[Collected data entries]
+ + +
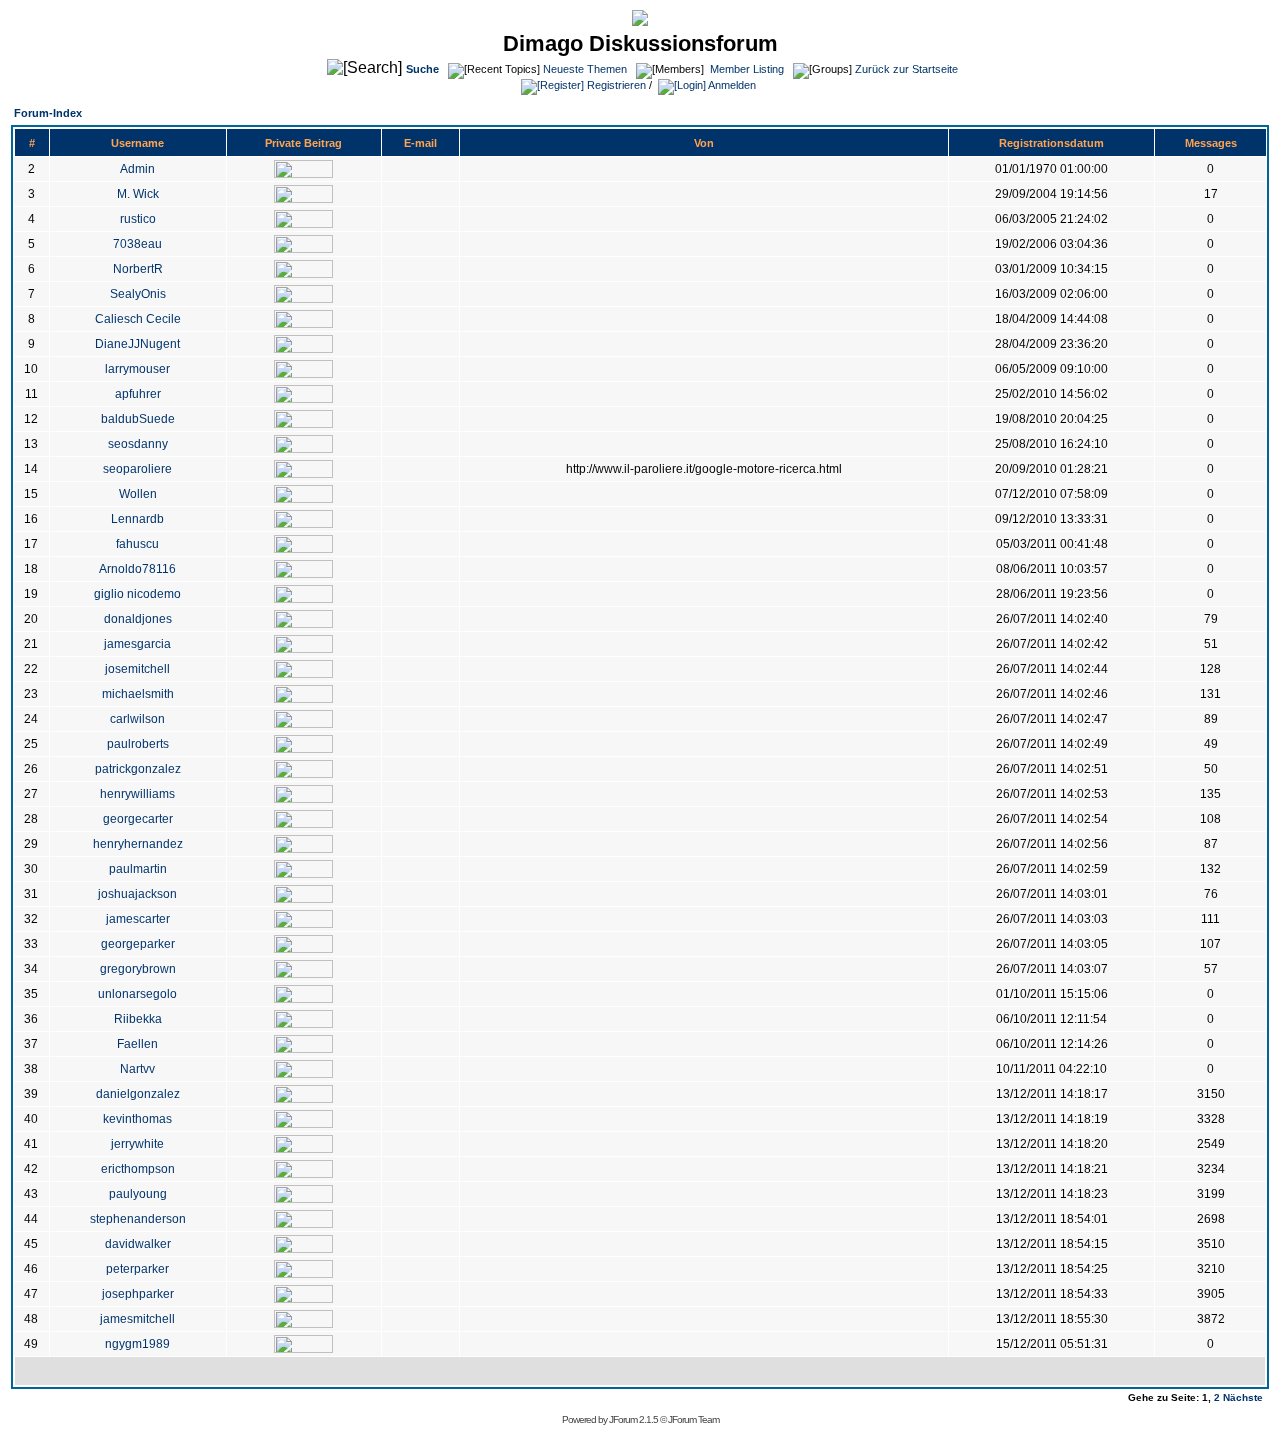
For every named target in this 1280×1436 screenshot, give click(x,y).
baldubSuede (138, 419)
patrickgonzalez (138, 769)
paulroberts (138, 744)
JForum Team (693, 1419)
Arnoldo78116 (137, 569)
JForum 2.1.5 (634, 1419)
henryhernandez (138, 844)
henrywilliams (137, 794)
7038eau (137, 244)
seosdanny (138, 444)
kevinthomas (137, 1119)
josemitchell (137, 669)
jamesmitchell (137, 1319)
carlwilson (137, 719)
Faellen (137, 1044)
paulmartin (138, 869)
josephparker (138, 1294)
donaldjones (138, 619)
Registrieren (615, 85)
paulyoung (138, 1194)
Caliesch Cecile (138, 319)
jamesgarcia (137, 644)
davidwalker (138, 1244)
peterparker (137, 1269)
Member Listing (747, 69)
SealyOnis (138, 294)
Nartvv (137, 1069)
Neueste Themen (585, 69)
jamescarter (138, 919)
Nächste (1243, 1397)
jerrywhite (137, 1144)
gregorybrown (138, 969)
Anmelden (731, 85)
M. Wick (138, 194)
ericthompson (138, 1169)
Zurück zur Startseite (906, 69)
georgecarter (138, 819)
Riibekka (138, 1019)
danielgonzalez (138, 1094)
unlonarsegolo (137, 994)
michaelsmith (138, 694)
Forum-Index (48, 113)
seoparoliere (137, 469)
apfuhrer (138, 394)
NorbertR (138, 269)
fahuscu (137, 544)
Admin (137, 169)
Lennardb (137, 519)
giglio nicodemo (137, 594)
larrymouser (137, 369)
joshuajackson (137, 894)
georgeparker (138, 944)
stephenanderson (138, 1219)
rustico (138, 219)
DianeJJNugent (137, 344)
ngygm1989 (137, 1344)
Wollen (138, 494)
+ + +
**What the exercise asks:** When the line with "josephparker (138, 1294)" is reached in the data above, begin copying, and stop after the line with "Admin (137, 169)"; copy each line exactly, both ends included.

**Expected answer:**
josephparker (138, 1294)
donaldjones (138, 619)
Registrieren (615, 85)
paulyoung (138, 1194)
Caliesch Cecile (138, 319)
jamesgarcia (137, 644)
davidwalker (138, 1244)
peterparker (137, 1269)
Member Listing (747, 69)
SealyOnis (138, 294)
Nartvv (137, 1069)
Neueste Themen (585, 69)
jamescarter (138, 919)
Nächste (1243, 1397)
jerrywhite (137, 1144)
gregorybrown (138, 969)
Anmelden (731, 85)
M. Wick (138, 194)
ericthompson (138, 1169)
Zurück zur Startseite (906, 69)
georgecarter (138, 819)
Riibekka (138, 1019)
danielgonzalez (138, 1094)
unlonarsegolo (137, 994)
michaelsmith (138, 694)
Forum-Index (48, 113)
seoparoliere (137, 469)
apfuhrer (138, 394)
NorbertR (138, 269)
fahuscu (137, 544)
Admin (137, 169)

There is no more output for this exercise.